> **Task item**:
Give the number of lines in the records below that contain the word "principal", and nothing more.

:: Materials provided ::

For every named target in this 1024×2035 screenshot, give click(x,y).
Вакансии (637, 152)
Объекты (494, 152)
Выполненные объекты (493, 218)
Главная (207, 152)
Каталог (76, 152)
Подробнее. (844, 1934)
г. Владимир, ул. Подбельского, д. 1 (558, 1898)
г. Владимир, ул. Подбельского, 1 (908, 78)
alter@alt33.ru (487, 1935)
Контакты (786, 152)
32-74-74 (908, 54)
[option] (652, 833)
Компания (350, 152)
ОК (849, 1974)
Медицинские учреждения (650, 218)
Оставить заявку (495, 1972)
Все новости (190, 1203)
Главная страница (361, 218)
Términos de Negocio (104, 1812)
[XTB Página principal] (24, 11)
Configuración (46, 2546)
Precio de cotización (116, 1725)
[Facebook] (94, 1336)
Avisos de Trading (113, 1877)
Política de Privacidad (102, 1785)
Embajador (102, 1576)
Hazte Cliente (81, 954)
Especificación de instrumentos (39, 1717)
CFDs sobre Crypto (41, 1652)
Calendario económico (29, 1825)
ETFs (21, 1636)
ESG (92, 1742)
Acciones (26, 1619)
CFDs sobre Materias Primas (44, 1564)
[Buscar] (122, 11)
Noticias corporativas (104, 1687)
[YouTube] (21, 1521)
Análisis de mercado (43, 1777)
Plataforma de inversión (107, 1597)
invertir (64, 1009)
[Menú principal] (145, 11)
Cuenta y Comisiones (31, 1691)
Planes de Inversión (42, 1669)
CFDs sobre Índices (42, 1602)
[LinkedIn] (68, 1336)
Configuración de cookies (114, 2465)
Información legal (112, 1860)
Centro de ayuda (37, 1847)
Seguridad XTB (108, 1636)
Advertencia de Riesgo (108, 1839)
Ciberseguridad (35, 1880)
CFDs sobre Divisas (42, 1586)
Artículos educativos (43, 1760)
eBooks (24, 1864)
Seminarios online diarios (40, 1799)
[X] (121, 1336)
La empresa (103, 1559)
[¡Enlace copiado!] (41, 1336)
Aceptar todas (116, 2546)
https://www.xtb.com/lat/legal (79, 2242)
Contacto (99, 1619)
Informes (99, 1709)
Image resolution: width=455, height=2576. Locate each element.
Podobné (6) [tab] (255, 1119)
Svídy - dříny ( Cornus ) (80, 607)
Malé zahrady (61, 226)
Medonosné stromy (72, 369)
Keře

:::

> **Answer box**:
2